Mapping used to be one of those things that always seemed a bit out of reach to all but the GIS folks. Let’s be honest: really good mapping still very much is. But it like so many things in data manipulation and visualization, it has gotten quite a bit easier to create decent map-based visualizations in R.
R has had decent mapping capabilities for some time, but (like so many things) these have gotten more accessible with Hadley Wickham’s ggplot package, which includes the map_data set of shapes for political boundaries. To quickly demonstrate how easy it is to create a map, we can access the shapefile data in map_data for state boundaries within the United States and quickly plot it.
# load required libraries
require(ggplot2)
# pull state boundaries from map_data
states <- map_data("state")
# view data
head(states)
## long lat group order region subregion
## 1 -87.46201 30.38968 1 1 alabama <NA>
## 2 -87.48493 30.37249 1 2 alabama <NA>
## 3 -87.52503 30.37249 1 3 alabama <NA>
## 4 -87.53076 30.33239 1 4 alabama <NA>
## 5 -87.57087 30.32665 1 5 alabama <NA>
## 6 -87.58806 30.32665 1 6 alabama <NA>
As you can see, dataframes from the map_data package include a row-column representation of the longitudes and latitudes of the chosen geography, along with the state (region) those boundaries represent.

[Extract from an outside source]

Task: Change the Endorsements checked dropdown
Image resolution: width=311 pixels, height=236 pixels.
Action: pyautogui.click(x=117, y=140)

We’ll plot these regions as polygons (geom_polygon) using ggplot. Note that we’ll use coord_fixed(1.3) to keep the aspect ratio consistent and correct.
ggplot(data=states) +
geom_polygon(aes(x=long, y=lat, group=group), colour="black", fill='white', size=.2) +
coord_fixed(1.3) + theme_void()
Easy-peasy. Let’s try the same for counties.
# pull in county boundaries data
counties <- map_data("county")
ggplot(data=counties) +
geom_polygon(aes(x=long, y=lat, group=group), colour="black", fill='white', size=.2) +
coord_fixed(1.3) + theme_void()
This is cool, but even cooler would be including some county-level data representing 2016 election returns. Luckily for us, Tom McGovern has provided county-level election results for the 2012-2016 U.S. presidential elections. Let’s pull that data into R and combine it with the county boundaries.
# load the RCurl package to download data from github, as CSV format
require(RCurl)
elect.data <- read_csv(getURL("https://raw.githubusercontent.com/tonmcg/County_Level_Election_Results_12-16/master/2016_US_County_Level_Presidential_Results.csv"))
# inspect the data
head(elect.data)
## # A tibble: 6 × 11
## X1 votes_dem votes_gop total_votes per_dem per_gop diff
## <int> <dbl> <dbl> <dbl> <dbl> <dbl> <dbl>
## 1 0 93003 130413 246588 0.3771595 0.52887 37410
## 2 1 93003 130413 246588 0.3771595 0.52887 37410
## 3 2 93003 130413 246588 0.3771595 0.52887 37410
## 4 3 93003 130413 246588 0.3771595 0.52887 37410
## 5 4 93003 130413 246588 0.3771595 0.52887 37410
## 6 5 93003 130413 246588 0.3771595 0.52887 37410
## # ... with 4 more variables: per_point_diff <chr>, state_abbr <chr>,
## # county_name <chr>, combined_fips <int>
While McGovern’s county-level election data has FIPS codes, our county mapping data does not (we could merge on county names, but this introduces a lot of headaches with naming schemes).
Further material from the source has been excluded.